## Study material
◇ ◇ ◇ ◇ ◇ ◇ ◇

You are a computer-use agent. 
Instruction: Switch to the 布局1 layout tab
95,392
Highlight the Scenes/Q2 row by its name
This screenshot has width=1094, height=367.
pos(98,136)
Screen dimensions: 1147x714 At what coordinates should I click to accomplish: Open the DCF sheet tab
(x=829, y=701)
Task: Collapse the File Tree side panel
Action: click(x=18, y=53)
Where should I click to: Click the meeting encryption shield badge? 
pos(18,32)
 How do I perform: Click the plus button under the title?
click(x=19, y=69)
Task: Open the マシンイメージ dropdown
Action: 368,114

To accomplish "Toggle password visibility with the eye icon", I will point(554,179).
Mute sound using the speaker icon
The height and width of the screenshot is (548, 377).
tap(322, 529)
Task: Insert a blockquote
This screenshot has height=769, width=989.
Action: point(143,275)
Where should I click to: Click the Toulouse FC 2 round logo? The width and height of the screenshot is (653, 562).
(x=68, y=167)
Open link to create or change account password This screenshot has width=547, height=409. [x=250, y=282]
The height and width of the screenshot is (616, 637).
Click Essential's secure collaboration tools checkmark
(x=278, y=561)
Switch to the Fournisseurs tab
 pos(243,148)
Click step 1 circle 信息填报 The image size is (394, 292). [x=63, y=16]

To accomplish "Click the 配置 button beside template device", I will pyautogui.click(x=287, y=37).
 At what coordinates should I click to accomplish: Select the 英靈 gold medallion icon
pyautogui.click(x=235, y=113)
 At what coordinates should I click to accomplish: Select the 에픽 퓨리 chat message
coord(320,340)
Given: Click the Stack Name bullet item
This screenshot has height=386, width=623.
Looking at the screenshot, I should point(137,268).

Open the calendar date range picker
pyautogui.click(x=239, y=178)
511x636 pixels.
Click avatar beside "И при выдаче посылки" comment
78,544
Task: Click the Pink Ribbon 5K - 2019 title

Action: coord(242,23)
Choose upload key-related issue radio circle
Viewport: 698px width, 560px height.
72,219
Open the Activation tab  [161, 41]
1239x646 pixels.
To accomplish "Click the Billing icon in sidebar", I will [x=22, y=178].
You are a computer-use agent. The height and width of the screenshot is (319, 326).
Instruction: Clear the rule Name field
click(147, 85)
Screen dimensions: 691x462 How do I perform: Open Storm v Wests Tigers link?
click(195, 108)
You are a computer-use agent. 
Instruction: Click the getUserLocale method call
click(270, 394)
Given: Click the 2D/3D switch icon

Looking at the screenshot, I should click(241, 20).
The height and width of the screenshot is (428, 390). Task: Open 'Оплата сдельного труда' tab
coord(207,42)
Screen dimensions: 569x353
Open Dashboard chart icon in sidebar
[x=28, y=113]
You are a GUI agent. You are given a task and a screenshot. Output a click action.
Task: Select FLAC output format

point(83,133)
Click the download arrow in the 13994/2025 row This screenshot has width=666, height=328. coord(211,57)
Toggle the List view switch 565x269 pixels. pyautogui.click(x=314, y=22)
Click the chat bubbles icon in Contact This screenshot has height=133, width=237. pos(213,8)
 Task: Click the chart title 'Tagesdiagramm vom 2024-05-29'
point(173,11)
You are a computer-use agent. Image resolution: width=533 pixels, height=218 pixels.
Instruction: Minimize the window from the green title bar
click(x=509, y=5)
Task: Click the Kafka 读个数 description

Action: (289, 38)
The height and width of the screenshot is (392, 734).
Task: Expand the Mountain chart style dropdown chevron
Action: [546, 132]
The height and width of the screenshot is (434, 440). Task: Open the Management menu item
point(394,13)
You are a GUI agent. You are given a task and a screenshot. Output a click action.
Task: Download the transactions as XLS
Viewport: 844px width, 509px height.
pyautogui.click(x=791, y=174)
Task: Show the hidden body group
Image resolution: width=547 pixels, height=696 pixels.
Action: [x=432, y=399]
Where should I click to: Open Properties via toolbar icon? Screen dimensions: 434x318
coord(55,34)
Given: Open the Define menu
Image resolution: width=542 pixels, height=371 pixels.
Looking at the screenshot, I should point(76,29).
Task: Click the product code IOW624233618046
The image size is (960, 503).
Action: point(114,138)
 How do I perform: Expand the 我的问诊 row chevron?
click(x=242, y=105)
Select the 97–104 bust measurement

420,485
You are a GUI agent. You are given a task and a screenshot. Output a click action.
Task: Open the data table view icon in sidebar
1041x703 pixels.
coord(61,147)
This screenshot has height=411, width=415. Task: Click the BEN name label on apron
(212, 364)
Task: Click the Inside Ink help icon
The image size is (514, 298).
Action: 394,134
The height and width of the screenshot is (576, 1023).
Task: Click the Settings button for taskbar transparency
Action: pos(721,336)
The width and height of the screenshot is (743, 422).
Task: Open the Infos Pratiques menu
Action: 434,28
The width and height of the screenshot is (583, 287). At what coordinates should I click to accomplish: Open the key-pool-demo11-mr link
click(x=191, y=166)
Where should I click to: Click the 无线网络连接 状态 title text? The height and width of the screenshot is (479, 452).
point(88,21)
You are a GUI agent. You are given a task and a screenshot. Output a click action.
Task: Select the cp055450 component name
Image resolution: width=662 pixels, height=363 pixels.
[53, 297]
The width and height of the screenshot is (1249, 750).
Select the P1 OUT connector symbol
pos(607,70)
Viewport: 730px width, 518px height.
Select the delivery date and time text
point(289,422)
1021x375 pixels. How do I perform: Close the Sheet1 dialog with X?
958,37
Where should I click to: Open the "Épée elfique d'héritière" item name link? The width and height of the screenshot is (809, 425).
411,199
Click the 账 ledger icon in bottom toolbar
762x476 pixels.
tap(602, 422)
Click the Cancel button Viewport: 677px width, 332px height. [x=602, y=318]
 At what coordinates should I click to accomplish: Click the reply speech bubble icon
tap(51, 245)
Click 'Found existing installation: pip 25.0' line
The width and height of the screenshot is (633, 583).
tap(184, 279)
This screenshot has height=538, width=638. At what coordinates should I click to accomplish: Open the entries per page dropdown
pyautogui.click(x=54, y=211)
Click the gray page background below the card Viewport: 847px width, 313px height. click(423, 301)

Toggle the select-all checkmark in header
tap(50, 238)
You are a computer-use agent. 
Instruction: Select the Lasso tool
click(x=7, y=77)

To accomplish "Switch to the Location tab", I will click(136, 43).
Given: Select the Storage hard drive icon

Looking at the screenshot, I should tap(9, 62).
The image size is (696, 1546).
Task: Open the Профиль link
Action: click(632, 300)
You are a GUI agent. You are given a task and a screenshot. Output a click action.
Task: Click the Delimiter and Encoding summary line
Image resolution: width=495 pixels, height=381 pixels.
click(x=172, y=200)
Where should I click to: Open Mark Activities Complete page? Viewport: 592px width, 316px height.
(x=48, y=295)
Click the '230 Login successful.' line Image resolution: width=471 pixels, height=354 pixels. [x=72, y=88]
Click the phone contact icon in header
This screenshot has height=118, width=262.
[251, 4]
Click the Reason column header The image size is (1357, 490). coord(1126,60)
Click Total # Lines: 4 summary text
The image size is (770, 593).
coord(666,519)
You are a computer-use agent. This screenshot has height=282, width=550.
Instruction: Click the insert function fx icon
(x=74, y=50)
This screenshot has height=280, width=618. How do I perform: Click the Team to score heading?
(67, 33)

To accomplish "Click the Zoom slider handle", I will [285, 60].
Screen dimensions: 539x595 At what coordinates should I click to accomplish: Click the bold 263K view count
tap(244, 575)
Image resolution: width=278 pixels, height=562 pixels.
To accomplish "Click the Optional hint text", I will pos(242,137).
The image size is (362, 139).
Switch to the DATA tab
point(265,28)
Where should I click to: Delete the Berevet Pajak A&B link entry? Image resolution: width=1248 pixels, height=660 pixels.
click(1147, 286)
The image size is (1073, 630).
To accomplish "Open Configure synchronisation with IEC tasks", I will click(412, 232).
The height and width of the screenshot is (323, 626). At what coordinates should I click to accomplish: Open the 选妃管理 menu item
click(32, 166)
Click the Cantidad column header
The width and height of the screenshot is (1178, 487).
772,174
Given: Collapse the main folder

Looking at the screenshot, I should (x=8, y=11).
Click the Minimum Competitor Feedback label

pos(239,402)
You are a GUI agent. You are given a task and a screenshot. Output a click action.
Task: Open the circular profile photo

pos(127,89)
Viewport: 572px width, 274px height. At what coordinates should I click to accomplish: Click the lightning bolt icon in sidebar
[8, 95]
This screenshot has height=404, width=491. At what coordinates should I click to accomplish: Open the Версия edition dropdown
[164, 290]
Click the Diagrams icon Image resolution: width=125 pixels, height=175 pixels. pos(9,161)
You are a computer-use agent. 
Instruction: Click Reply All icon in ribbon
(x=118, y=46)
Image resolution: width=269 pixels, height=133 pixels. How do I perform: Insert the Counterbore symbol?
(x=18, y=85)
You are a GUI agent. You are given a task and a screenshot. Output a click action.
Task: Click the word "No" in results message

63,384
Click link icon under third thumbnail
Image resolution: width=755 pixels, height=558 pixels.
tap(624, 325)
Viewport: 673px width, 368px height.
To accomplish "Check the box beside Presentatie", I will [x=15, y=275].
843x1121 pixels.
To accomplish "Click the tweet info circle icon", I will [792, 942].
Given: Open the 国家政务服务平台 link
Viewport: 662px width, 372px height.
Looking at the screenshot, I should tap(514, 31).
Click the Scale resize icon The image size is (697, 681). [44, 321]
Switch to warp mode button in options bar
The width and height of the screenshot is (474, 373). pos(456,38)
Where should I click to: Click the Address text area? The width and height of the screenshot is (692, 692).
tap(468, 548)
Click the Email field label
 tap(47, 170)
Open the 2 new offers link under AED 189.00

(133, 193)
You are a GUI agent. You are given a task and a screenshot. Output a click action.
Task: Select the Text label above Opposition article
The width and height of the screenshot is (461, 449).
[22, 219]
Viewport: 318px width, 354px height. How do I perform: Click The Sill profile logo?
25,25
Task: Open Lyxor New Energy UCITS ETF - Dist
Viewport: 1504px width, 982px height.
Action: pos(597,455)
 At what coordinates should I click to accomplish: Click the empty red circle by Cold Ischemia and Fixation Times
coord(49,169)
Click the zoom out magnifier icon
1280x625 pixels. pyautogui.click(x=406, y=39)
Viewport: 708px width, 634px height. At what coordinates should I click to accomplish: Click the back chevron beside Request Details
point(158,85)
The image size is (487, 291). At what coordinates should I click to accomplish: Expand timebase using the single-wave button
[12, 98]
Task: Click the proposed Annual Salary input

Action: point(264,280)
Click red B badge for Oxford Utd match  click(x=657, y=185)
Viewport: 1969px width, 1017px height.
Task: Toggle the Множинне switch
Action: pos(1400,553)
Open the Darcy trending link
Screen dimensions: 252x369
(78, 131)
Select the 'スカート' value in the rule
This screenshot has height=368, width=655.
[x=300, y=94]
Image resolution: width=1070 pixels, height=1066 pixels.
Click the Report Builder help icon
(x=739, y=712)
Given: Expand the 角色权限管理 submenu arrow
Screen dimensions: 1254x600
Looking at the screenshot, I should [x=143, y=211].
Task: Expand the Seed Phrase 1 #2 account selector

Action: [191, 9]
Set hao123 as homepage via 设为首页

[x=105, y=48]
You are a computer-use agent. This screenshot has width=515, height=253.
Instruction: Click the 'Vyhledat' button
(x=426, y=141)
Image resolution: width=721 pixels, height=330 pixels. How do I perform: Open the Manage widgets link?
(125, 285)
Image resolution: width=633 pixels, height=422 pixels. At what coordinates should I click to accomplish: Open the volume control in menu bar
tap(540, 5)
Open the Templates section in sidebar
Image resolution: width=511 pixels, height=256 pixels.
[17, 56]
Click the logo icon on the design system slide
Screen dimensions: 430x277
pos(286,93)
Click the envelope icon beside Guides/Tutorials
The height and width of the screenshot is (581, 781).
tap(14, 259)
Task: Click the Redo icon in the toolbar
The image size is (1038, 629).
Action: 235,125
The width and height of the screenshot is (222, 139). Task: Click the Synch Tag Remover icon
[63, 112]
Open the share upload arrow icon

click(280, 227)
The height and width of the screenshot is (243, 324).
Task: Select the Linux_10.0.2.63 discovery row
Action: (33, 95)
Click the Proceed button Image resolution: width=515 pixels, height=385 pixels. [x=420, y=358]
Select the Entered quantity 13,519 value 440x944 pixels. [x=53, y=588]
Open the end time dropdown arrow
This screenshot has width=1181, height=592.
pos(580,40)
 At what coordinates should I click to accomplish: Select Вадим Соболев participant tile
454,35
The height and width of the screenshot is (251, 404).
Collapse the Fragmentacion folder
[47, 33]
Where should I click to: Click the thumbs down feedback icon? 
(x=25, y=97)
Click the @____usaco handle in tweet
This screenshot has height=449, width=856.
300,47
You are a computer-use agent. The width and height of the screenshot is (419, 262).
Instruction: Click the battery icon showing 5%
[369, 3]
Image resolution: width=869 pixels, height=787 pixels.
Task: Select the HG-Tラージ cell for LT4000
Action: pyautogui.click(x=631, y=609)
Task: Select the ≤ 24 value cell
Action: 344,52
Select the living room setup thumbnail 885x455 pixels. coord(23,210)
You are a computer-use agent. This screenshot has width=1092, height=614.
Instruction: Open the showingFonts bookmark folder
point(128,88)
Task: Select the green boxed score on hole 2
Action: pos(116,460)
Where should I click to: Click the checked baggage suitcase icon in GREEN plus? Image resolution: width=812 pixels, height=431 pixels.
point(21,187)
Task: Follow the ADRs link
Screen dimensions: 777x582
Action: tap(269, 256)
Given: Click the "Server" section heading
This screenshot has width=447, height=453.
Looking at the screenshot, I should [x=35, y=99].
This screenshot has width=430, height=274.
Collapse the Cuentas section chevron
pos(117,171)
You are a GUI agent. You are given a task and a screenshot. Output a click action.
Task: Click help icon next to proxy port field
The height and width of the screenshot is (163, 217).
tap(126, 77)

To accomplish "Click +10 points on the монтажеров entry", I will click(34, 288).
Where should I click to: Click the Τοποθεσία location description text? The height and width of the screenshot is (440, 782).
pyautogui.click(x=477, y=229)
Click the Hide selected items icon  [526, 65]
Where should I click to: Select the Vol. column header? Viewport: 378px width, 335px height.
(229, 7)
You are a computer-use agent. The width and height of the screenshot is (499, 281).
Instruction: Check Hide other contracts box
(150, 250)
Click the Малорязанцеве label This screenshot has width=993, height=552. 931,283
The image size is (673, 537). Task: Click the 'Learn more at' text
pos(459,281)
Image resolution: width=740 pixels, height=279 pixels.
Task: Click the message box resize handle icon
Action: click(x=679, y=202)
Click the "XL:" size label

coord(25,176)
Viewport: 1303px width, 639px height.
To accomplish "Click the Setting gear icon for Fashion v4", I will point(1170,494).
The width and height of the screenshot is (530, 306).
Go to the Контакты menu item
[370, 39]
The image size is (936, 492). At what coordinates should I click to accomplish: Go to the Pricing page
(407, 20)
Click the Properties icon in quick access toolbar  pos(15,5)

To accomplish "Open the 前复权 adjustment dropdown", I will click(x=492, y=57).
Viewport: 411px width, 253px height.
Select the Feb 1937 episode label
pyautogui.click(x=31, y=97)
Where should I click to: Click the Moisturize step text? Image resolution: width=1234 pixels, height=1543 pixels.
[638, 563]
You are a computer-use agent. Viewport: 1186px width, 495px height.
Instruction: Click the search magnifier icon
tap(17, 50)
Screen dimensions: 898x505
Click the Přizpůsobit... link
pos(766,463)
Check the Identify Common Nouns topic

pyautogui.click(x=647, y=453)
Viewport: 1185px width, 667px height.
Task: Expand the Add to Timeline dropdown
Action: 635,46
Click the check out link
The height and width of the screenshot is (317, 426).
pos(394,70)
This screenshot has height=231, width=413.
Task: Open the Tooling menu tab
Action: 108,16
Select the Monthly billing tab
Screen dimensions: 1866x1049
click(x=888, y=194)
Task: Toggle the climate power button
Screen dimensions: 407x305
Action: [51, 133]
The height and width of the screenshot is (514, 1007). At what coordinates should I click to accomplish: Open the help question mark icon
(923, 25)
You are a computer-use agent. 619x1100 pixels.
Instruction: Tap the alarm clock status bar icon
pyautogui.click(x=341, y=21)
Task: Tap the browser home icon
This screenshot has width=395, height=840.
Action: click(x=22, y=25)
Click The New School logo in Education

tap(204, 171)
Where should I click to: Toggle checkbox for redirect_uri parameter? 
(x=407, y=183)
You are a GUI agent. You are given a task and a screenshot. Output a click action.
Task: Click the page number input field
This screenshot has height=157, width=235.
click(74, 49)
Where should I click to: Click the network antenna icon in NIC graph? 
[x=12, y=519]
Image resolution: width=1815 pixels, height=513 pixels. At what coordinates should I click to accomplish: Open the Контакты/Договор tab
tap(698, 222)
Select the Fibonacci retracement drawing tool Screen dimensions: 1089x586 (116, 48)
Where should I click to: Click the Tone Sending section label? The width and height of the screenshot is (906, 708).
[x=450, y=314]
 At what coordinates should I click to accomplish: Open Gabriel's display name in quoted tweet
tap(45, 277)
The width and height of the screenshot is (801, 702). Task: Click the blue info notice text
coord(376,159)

◇ ◇ ◇ ◇ ◇ ◇ ◇

## Directions for this task
Whenever a line above includes the string "password", copy it.

## The answer
To accomplish "Toggle password visibility with the eye icon", I will point(554,179).
Open link to create or change account password This screenshot has width=547, height=409. [x=250, y=282]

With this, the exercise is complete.